沖縄における独立志向勢力

 沖縄県民の独立に関する意識調査やそれらに類する調査は、沖縄の日本復帰後に政府や大学など、いろいろな機関や組織などが行なってきた。

 調査のやり方によって結果はかなり異なるが、全体的に独立志向は少ない。

 沖縄タイムス、朝日新聞などによる沖縄県民への共同調査による「日本へ復帰してよかった?」との質問に対し「よかった」と答えたのは、1981年62%、87年84%、92年88%、97年87%、2002年87%、2009年89%、2012年83%であった。

 2017年の同上調査によると、「よかった」は82%で、「よくなかった」は5%である。

 若い世代(20代90%、30代86%・・・60代72%、70歳以上74%)ほど「よかった」と肯定的に評価している。

 1996年に琉球大学が実施した結果では「沖縄は完全に独立すべき」と答えた県民は3%に満たなかった。

 2005~2007年にかけて、同大学の准教授が行った沖縄県・台湾・香港・マカオの4地域の人々の本土への帰属意識調査は、「各地域は独立すべきか、すべきでないか」を問うた。

 沖縄に関しては「独立すべき」は24.9%(2005年)、23.9%(2006年)、20.6%(2007年)と年代と共に順次減少し、「独立すべきでない」が58.7%、65.4%、64.7%と増大した。他方で「分からない/難しい」は11.1%、8.3%、12.7%となっている。

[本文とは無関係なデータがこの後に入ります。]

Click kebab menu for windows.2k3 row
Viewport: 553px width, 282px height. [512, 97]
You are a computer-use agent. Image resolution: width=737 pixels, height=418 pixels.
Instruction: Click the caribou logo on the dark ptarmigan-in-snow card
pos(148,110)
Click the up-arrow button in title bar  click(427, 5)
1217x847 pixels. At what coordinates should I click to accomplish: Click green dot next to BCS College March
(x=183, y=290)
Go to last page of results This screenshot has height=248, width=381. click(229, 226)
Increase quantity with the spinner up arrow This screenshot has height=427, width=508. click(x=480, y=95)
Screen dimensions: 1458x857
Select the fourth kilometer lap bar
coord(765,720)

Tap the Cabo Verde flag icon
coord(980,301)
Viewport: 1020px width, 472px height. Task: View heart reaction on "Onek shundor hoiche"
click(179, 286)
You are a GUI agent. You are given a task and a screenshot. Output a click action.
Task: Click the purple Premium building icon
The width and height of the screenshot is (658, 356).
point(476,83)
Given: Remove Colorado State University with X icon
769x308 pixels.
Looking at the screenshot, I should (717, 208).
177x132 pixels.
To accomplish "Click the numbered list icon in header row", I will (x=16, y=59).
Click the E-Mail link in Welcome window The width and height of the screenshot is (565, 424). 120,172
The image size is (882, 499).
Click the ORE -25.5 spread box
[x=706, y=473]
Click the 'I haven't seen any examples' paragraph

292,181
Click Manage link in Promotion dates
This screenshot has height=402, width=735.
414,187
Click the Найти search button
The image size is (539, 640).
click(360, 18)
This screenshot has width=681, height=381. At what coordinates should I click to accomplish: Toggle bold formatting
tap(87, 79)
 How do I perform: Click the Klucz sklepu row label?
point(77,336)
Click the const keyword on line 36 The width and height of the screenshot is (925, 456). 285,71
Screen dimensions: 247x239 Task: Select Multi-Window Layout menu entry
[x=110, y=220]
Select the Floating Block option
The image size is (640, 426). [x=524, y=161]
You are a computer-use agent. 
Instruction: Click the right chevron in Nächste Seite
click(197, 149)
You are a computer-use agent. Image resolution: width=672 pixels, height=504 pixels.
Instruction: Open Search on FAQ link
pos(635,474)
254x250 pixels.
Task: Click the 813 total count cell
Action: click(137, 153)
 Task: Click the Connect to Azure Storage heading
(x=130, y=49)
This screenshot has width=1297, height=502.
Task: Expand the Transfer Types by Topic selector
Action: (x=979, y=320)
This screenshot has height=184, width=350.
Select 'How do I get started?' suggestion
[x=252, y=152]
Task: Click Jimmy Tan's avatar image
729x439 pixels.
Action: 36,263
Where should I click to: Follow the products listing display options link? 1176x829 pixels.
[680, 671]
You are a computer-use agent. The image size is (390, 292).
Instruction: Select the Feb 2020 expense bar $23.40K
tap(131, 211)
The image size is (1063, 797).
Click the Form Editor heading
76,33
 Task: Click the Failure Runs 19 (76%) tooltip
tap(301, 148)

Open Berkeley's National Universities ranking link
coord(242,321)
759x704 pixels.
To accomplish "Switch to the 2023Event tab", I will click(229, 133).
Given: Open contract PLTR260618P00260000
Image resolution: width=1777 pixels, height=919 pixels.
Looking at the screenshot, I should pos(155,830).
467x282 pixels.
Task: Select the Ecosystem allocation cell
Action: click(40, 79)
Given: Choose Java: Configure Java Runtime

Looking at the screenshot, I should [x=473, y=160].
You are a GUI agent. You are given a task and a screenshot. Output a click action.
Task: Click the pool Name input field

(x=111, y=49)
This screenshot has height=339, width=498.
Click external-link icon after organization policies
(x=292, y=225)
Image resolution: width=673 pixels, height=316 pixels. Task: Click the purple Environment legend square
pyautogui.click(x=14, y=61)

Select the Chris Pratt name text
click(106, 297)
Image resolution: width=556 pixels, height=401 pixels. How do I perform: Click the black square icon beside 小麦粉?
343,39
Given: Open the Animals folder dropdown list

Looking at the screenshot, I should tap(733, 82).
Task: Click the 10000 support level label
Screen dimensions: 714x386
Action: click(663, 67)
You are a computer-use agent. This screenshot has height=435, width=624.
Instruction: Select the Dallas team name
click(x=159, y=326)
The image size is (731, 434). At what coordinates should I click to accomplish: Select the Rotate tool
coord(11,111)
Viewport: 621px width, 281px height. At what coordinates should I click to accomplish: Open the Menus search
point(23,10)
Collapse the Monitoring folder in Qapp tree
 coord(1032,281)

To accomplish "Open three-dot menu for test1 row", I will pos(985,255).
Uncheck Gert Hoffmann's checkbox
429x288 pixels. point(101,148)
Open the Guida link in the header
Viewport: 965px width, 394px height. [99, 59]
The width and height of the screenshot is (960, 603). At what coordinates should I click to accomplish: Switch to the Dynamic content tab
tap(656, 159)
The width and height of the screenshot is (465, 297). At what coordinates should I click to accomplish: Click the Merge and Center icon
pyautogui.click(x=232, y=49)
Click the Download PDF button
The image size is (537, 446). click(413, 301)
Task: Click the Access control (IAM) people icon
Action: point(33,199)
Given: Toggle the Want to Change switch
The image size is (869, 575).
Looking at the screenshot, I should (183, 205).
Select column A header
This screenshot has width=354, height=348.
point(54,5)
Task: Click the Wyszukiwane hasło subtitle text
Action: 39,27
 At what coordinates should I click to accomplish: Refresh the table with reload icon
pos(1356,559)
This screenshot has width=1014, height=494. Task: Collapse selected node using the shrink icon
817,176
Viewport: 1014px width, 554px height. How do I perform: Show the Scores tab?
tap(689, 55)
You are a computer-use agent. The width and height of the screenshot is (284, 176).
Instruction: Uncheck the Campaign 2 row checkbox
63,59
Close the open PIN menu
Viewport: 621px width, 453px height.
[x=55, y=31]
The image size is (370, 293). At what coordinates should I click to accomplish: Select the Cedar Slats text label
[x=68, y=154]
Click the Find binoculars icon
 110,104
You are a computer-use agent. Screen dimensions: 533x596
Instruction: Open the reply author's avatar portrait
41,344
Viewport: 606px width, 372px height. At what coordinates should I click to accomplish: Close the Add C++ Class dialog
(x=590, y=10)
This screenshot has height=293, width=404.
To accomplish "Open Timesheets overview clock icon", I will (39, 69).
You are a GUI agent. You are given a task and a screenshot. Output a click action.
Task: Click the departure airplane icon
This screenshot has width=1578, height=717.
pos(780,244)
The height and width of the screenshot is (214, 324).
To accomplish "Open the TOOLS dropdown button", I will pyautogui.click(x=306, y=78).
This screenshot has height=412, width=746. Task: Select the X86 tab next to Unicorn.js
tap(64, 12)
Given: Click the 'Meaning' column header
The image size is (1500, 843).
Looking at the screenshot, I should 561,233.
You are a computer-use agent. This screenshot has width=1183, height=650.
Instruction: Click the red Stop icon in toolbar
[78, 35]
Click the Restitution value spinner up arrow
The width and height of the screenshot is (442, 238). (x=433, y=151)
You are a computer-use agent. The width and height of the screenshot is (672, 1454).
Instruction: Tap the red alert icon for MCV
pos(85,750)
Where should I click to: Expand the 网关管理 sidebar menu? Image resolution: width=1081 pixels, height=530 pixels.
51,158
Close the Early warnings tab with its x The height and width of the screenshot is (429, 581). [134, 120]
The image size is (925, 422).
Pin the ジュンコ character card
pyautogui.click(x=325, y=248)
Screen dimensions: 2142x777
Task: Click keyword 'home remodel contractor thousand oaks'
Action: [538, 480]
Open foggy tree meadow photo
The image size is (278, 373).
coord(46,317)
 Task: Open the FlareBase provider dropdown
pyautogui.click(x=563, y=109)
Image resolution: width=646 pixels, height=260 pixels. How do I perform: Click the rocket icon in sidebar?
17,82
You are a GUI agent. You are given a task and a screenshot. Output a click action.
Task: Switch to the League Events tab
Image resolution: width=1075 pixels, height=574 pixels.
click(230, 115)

 また、2011年に琉球新報が行った県民意識調査で「今後の日本における沖縄の立場(状況)について」という質問では、「現行通り日本の一地域(県)」61.8%、「特別区(自治州など)」15.3%、「独立」4.7%であった。

 沖縄には琉球独立派の団体がいくつかある。

 ウィキペディアでは、かりゆしクラブ、琉球民族独立総合研究学会、中華民族琉球特別自治区準備委員会が活動しているとしている。

 基地反対などで沖縄県民に大きな影響を与えているとされる琉球新報や沖縄タイムス、さらには朝日新聞の調査を踏まえても、独立志向派は県民の一桁(数%)でしかないようである。